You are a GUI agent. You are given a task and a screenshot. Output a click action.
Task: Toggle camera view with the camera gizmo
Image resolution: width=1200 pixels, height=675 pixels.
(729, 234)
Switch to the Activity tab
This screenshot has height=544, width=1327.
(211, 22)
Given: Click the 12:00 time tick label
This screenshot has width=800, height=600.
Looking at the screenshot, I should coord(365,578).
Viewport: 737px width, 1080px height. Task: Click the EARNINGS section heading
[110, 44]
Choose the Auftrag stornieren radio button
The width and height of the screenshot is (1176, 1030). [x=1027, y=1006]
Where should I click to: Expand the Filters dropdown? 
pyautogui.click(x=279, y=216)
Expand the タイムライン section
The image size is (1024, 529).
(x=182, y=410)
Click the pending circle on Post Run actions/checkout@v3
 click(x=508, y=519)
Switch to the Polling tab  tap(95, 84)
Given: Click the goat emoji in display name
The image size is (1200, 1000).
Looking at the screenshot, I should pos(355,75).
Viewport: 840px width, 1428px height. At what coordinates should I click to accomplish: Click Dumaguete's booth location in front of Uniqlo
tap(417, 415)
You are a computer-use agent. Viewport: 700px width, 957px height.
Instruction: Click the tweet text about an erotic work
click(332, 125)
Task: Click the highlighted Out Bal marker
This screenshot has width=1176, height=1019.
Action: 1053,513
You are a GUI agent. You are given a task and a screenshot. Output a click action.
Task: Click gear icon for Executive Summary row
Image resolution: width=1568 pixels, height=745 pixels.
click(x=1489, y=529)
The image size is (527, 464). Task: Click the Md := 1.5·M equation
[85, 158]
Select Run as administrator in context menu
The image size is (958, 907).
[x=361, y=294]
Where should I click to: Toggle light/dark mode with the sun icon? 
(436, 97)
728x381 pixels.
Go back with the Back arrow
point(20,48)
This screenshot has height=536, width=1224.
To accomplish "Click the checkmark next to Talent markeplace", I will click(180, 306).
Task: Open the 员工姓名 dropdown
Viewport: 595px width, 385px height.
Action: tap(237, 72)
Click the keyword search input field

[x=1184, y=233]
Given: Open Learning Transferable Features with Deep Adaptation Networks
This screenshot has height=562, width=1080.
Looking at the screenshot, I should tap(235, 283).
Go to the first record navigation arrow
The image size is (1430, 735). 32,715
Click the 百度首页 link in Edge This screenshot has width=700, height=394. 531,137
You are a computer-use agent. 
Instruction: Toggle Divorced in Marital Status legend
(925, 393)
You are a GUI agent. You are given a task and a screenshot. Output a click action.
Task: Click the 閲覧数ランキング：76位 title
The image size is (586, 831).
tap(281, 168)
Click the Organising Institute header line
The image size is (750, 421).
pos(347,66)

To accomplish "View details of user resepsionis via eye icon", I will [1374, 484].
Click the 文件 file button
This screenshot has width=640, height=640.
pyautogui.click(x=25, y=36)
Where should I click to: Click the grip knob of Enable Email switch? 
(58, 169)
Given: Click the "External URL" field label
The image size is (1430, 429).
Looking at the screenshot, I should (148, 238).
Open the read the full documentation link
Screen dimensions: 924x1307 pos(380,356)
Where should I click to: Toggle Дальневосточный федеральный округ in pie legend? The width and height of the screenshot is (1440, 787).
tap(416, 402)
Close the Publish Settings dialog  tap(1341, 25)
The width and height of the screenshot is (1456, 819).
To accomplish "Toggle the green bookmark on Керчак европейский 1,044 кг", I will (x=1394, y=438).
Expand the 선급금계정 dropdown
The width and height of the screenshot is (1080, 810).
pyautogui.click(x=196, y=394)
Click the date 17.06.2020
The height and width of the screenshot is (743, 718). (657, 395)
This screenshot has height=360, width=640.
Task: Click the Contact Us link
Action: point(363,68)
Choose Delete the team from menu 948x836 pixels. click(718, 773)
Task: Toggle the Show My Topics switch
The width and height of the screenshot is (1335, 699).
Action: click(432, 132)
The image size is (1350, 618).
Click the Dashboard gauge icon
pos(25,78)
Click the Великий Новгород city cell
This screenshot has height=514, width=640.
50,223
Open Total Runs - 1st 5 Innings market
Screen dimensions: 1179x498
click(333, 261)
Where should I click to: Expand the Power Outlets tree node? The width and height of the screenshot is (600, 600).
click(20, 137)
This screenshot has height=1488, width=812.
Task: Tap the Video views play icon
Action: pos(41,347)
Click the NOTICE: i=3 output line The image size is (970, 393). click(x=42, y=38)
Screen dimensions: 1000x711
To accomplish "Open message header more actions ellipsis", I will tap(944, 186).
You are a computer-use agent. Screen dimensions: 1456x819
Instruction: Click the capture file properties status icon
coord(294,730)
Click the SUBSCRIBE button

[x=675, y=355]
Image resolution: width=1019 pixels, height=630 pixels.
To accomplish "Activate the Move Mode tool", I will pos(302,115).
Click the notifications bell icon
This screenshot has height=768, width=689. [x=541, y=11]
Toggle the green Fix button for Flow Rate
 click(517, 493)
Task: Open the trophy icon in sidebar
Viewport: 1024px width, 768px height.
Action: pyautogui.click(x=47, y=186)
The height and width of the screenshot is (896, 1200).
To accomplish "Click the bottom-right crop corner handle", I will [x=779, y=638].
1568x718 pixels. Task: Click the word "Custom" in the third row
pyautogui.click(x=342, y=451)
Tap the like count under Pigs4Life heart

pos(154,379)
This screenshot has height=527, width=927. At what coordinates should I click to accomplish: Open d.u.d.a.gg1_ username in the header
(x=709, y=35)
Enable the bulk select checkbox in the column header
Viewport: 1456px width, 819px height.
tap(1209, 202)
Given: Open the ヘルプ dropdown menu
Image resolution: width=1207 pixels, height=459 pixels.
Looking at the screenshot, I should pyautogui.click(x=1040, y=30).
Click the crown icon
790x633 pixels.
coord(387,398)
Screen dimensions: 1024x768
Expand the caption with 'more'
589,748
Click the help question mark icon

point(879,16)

_____

PROBLEM
Identify each line in the records above containing the word "computer"; copy those lines.

ANSWER SPACE
You are a computer-use agent. Viewport: 700px width, 957px height.
You are a computer-use agent. 
You are a computer-use agent. Screen dimensions: 1456x819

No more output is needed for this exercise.